| What is being asked |
For this exercise, output the line containing "U.S. Supreme Court" and every line after it through the end of the records, exactly, and no other line.

| Listed records |
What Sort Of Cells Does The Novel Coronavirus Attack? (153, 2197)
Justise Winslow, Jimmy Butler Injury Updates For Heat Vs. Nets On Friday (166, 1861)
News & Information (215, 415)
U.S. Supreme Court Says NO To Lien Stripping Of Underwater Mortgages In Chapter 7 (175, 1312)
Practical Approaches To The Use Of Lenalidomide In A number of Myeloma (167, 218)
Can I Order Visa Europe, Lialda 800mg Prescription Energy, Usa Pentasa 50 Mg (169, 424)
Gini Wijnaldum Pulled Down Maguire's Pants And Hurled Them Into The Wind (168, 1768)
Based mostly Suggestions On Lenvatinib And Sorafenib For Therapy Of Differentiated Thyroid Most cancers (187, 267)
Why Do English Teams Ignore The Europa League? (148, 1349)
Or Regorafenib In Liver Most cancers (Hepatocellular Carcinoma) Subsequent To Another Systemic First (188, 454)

| Solution to the exercise |
U.S. Supreme Court Says NO To Lien Stripping Of Underwater Mortgages In Chapter 7 (175, 1312)
Practical Approaches To The Use Of Lenalidomide In A number of Myeloma (167, 218)
Can I Order Visa Europe, Lialda 800mg Prescription Energy, Usa Pentasa 50 Mg (169, 424)
Gini Wijnaldum Pulled Down Maguire's Pants And Hurled Them Into The Wind (168, 1768)
Based mostly Suggestions On Lenvatinib And Sorafenib For Therapy Of Differentiated Thyroid Most cancers (187, 267)
Why Do English Teams Ignore The Europa League? (148, 1349)
Or Regorafenib In Liver Most cancers (Hepatocellular Carcinoma) Subsequent To Another Systemic First (188, 454)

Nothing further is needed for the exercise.